Reproduza, palavra por palavra, tudo o que vai de "Foto: AURÉLIO ALVES No" até "em 19 famílias." no texto sobre a disputa de divisa entre Ceará e Piauí.
── TRECHO APRESENTADO ──
Já experiente, as mãos com sulcos talhados pela lida com plantação e bicho desde menino, Manuel confirma os rumores em torno da queda de braço entre as duas cidades cearenses. Ele, contudo, garante conhecer exatamente onde começa um e termina o outro.

“Aqui o povo diz que é Guaraciaba, mas é tudo Carnaubal”, relata, complementando que “todo mundo concorda que é melhor continuar no Ceará, de qualquer maneira”.

Manuel Vieira, 80 anos, morador de Carnaubal, diz que é melhor continuar no Ceará(Foto: AURÉLIO ALVES)
Foto: AURÉLIO ALVES Manuel Vieira, 80 anos, morador de Carnaubal, diz que é melhor continuar no Ceará

Na sequência, conta que há uma casa mais à frente, a última daquele vilarejo, onde essas divisas estão totalmente borradas, e nela não se pode ter certeza se se está no Ceará ou já no Piauí. “Diz que a sala é no Carnaubal e a cozinha é em Pedro II”, narra o agricultor, o olhar espichado para a árvore.

A equipe do O POVO foi até a dita casa, que de fato era a derradeira do povoado, num universo limítrofe. Depois de umas batidas na porta sem que alguém aparecesse, todavia, a reportagem resolveu se contentar com a história de Manuel e de outros moradores, que repetiam o causo.

No município de Carnaubal está localizada uma casa que fica bem no meio da divisa entre os estados do Ceará e Piauí, metade da casa em cada estado(Foto: AURÉLIO ALVES)
Foto: AURÉLIO ALVES No município de Carnaubal está localizada uma casa que fica bem no meio da divisa entre os estados do Ceará e Piauí, metade da casa em cada estado


 

Comunidade quilombola está na área de litígio entre Ceará e Piauí

Izidio Alves dos Santos e Maria Ivanira do Nascimento, 86 e 73 anos, moradores do quilombo Três Irmãos(Foto: AURÉLIO ALVES)
Foto: AURÉLIO ALVES Izidio Alves dos Santos e Maria Ivanira do Nascimento, 86 e 73 anos, moradores do quilombo Três Irmãos

A pouco mais de 300 km de Fortaleza, o município de Croatá tem 32% do seu território situado na zona de disputa entre o Ceará e o Piauí. Uma porção dessa terra abrange a comunidade quilombola Três Irmãos, que congrega hoje 75 pessoas distribuídas em 19 famílias.

Uma delas é a de Antoniza Mateus dos Santos, 50, presidente da Associação Comunitária Remanescente Quilombo Três Irmãos, onde se localiza a primeira escola quilombola do estado, batizada de Luzia Maria da Conceição.
───
── REGISTROS EXTRAÍDOS ──
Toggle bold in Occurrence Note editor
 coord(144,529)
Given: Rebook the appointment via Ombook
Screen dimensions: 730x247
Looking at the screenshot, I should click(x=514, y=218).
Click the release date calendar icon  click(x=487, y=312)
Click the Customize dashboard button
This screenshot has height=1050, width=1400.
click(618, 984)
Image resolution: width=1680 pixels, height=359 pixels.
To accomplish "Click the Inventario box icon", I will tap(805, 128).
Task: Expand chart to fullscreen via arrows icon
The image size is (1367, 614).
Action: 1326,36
───
*RESOLUÇÃO DO PROBLEMA*
Foto: AURÉLIO ALVES No município de Carnaubal está localizada uma casa que fica bem no meio da divisa entre os estados do Ceará e Piauí, metade da casa em cada estado


 

Comunidade quilombola está na área de litígio entre Ceará e Piauí

Izidio Alves dos Santos e Maria Ivanira do Nascimento, 86 e 73 anos, moradores do quilombo Três Irmãos(Foto: AURÉLIO ALVES)
Foto: AURÉLIO ALVES Izidio Alves dos Santos e Maria Ivanira do Nascimento, 86 e 73 anos, moradores do quilombo Três Irmãos

A pouco mais de 300 km de Fortaleza, o município de Croatá tem 32% do seu território situado na zona de disputa entre o Ceará e o Piauí. Uma porção dessa terra abrange a comunidade quilombola Três Irmãos, que congrega hoje 75 pessoas distribuídas em 19 famílias.